Observations can be recorded on either paper or electronic software. The digital methods are more recommended as software can be developed that can instantly summarize the data as it is entered. An iPad-only application, iSOPARC, is developed by CIAFEL, a research center at the University of Porto, with the contribution of Dr.McKenzie, the original developer of SOPARC. The iSOPARC is an application that implements the SOPARC protocol to generate park use data from the field and to store, process and export it. Main features of iSOPARC are a digital counter, target area mapping, project-based data management, and data export. The app is free and available from Apple app store. Other than iSOPARC, RAND had provided a free application available online that can be used by observers with an Internet connection but has been discontinued.

== Applications ==

=== Monitoring of park environment and park uses ===
Considering its multiple benefits to society and nature, an urban park is a crucial place for promoting physical activity. However, the monitoring of park condition and park uses has not been standardized and popularized, which results in only a few cities monitoring park uses. The use of SOPARC in park monitoring would allow for more consistent and comprehensive monitoring of parks. The summary data (e.g. the number of park users, demographics, frequency by activity types) obtained using SOPARC is easily understood by practitioners, policymakers, and the public. Also, the development of an electronic data collection tool such as iSOPARC now enables researchers to enter, store, and analyze data more easily.

Especially for public health perspective, the SOPARC could measure the level of physical activity occurring in a park, which then could calculate energy expenditure estimates for a park.
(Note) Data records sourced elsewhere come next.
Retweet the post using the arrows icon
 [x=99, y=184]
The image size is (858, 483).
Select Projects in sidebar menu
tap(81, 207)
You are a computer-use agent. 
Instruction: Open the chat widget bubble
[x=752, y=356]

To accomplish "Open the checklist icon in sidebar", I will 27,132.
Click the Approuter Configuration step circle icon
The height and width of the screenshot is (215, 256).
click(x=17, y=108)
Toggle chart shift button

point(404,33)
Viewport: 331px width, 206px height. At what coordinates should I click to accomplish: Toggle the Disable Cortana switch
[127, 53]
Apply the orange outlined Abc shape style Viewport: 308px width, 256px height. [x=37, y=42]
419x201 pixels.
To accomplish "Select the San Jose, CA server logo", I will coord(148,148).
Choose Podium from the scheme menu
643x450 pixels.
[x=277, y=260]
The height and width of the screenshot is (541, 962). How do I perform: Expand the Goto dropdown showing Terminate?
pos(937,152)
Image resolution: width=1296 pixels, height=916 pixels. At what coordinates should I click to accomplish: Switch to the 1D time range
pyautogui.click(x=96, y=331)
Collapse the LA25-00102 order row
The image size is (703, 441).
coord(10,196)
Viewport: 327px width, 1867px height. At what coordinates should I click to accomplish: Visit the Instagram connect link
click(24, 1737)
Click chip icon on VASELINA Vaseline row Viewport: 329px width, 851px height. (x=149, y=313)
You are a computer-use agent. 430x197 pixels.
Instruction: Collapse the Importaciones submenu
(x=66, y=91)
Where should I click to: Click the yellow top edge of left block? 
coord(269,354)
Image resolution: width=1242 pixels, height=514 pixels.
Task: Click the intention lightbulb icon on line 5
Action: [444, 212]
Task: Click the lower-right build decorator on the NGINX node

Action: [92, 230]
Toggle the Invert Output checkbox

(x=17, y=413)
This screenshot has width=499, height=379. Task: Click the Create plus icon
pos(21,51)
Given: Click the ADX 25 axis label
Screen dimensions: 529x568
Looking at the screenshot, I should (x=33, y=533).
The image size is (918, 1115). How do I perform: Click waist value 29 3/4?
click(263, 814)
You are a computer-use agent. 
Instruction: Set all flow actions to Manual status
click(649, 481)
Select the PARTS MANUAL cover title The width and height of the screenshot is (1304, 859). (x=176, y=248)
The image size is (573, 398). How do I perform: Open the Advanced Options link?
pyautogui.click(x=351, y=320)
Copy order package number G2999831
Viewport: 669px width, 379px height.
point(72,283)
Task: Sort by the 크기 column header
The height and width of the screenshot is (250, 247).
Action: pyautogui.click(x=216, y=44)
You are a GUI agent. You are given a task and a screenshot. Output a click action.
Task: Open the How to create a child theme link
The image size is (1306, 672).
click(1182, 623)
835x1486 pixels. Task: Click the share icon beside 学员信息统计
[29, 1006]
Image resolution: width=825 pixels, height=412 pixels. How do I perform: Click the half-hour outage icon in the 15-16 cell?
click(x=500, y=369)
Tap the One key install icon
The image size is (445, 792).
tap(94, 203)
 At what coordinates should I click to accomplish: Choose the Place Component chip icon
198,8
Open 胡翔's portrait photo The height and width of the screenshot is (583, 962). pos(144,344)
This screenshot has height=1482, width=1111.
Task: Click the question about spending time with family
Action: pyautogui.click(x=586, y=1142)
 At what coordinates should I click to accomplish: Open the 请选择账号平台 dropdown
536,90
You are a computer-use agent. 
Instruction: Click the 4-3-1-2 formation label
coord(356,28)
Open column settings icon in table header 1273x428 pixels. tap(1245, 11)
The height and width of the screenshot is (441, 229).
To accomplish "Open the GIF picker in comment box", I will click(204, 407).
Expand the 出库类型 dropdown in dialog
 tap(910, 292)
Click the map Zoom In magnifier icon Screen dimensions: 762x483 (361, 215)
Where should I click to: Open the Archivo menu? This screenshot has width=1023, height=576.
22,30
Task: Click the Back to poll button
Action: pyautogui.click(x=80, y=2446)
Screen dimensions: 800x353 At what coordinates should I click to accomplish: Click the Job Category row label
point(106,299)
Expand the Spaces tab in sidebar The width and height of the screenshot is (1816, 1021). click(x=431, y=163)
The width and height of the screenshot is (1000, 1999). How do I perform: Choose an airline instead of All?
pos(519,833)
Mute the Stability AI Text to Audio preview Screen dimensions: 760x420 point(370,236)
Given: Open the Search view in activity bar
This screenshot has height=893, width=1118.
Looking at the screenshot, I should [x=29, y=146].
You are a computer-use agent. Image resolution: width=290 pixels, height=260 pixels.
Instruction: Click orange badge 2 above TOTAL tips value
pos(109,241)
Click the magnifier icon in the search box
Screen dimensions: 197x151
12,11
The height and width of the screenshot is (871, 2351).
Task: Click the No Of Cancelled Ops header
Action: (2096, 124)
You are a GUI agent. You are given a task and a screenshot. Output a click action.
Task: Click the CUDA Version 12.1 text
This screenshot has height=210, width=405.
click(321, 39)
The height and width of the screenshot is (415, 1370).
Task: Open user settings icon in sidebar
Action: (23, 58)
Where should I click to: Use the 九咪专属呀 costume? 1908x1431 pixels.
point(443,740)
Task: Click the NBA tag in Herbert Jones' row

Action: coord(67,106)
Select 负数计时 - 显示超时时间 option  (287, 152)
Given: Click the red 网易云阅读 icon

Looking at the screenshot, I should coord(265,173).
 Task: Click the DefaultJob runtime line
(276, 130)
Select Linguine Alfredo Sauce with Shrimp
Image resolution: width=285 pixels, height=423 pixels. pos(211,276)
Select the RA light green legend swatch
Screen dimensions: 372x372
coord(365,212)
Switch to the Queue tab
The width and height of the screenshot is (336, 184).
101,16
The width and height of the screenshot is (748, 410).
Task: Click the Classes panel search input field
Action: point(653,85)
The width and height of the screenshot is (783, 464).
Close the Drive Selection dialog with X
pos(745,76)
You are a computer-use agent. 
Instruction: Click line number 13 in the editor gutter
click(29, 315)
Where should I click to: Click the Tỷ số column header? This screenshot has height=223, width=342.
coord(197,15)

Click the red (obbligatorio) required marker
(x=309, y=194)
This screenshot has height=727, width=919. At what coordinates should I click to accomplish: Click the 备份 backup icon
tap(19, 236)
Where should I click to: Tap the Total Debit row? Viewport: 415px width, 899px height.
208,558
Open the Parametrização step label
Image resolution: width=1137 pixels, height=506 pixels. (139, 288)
Existing studies have measured total metabolic equivalents (METs) per park per day using the data generated from the SOPARC observations. One MET-hour is the energy expended at rest for one hour. Based on measures of energy expenditure, sedentary behavior is roughly the equivalent of 1.5 METs, moderate physical activity is 3 METs, and vigorous activity 6 METs. To estimate how much physical activity a park generates, it is possible to aggregate the total METs across park users. Quantifying the total number of park users and MET-hours expended in a park creates a benchmark to assess performance in the future or to compare park services within and across jurisdictions.

=== Research on park use or park-based physical activity ===
As of September 6, 2016, the author could find 312 articles in Google Scholar using the search term, “System for Observing Play and Recreation in Communities.” In a review paper of 34 articles using SOPARC, Evenson et al.(2016) find that "there was a wide range of park users (mean 1.0 to 152.6 people/park/observation period), with typically more males than females visiting parks and older adults less than other age groups." Also, they show that "park user physical activity levels varied greatly across studies, with youths generally more active than adults and younger children more active than adolescents."